**EXERCISE DIRECTIONS**
From the line that includes "Viewport: 1200px width, 506px height." to the last line of the records, inclusive, repeat each line exactly.
>>>
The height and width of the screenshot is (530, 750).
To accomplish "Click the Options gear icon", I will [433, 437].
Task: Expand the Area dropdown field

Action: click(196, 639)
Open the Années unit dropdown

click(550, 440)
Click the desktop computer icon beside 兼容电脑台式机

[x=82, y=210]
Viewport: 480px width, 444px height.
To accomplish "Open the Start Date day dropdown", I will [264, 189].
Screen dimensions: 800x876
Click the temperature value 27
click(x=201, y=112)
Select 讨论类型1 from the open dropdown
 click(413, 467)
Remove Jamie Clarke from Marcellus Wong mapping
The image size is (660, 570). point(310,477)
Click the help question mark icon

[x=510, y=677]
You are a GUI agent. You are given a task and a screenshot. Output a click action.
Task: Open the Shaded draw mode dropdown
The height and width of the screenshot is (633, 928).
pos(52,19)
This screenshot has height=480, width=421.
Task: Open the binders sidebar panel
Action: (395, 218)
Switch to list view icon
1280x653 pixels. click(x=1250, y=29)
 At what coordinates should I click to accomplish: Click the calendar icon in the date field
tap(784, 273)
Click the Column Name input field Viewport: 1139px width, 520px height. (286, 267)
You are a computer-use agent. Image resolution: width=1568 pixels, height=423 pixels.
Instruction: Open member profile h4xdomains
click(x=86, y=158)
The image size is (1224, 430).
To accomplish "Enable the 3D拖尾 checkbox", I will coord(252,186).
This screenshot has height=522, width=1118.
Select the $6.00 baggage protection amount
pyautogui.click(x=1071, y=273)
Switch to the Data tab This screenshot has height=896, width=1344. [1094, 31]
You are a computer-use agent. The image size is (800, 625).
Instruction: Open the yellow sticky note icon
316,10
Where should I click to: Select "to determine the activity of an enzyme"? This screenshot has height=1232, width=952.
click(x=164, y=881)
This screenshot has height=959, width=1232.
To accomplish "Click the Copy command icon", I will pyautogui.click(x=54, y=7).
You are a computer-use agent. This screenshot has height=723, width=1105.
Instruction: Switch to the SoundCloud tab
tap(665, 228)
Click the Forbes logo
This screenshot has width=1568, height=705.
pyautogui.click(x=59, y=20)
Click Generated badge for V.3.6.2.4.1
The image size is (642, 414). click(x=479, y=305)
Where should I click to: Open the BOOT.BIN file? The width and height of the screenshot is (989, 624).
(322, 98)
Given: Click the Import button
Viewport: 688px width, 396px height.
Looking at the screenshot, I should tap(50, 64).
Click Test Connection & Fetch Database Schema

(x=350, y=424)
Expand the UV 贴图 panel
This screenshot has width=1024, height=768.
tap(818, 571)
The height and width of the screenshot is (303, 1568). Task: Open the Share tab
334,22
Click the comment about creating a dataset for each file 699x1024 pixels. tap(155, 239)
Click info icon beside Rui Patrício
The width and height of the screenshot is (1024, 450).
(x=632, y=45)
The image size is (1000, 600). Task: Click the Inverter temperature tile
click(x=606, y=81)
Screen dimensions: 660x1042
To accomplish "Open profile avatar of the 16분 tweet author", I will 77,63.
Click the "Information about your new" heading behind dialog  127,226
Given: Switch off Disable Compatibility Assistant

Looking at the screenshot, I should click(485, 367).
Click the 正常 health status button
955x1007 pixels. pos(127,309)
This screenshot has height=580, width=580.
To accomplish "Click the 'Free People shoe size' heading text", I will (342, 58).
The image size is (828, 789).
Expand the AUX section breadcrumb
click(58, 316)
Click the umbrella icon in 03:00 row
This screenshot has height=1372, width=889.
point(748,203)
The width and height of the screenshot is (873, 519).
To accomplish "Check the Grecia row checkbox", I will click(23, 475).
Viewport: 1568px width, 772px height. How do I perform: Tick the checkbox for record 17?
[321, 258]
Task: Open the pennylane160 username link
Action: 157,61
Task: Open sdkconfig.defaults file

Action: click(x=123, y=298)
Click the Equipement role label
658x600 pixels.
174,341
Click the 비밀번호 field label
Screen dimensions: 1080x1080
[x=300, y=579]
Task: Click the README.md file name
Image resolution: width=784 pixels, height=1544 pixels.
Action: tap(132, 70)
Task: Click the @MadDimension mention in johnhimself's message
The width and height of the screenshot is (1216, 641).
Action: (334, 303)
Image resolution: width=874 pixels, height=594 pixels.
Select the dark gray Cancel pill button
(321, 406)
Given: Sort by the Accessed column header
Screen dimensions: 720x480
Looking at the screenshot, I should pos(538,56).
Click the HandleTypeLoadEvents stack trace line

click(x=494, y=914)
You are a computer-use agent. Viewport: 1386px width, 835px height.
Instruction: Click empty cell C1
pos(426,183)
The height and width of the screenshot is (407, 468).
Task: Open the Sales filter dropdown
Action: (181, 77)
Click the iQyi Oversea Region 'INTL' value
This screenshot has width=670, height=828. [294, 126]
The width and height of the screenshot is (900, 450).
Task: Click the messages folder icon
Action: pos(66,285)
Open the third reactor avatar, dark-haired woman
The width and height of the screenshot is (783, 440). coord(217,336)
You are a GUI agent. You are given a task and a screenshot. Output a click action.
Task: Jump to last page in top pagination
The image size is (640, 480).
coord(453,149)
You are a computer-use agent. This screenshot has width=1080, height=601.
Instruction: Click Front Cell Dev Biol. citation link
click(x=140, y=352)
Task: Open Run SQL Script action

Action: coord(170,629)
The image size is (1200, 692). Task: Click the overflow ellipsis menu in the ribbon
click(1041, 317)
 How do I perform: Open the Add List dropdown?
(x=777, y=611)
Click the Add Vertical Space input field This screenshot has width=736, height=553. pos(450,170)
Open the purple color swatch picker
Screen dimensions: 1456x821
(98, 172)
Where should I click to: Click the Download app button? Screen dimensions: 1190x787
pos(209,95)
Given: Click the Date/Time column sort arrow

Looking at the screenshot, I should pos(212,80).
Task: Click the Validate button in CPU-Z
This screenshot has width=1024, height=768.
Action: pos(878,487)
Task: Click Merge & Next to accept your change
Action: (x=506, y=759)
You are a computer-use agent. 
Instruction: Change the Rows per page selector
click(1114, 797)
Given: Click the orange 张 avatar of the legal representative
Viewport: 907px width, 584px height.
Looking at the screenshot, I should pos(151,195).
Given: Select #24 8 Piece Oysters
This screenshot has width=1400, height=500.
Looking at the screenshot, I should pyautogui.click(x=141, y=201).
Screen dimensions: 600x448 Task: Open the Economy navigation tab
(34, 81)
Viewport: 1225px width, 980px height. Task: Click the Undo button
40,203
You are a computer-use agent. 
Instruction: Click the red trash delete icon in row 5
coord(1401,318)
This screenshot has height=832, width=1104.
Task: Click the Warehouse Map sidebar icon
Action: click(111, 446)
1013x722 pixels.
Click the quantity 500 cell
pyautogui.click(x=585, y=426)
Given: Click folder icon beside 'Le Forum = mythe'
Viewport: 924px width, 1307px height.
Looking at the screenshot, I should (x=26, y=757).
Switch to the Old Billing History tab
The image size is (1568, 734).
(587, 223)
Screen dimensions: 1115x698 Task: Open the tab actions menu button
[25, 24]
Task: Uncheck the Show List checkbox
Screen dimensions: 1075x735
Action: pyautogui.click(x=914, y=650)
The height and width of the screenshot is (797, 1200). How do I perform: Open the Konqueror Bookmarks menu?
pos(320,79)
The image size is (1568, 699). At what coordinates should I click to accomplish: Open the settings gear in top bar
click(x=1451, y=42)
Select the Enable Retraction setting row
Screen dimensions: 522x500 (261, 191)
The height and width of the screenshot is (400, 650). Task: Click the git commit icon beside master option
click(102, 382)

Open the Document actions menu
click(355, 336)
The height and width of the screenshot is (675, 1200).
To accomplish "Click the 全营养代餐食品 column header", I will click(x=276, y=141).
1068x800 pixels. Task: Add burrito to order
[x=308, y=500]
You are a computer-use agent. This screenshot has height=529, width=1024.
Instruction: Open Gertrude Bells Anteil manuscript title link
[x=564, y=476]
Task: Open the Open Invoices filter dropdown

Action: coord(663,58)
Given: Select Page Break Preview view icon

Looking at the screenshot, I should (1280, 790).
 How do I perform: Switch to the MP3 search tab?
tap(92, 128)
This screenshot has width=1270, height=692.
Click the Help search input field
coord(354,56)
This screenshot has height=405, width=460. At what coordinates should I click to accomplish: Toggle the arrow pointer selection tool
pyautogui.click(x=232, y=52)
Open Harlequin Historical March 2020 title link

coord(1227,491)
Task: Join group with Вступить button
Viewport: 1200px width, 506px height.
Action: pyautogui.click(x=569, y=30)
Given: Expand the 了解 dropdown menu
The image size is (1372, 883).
<<<
**RESPONSE FOR THIS EXERCISE**
Viewport: 1200px width, 506px height.
Action: pyautogui.click(x=569, y=30)
Given: Expand the 了解 dropdown menu
The image size is (1372, 883).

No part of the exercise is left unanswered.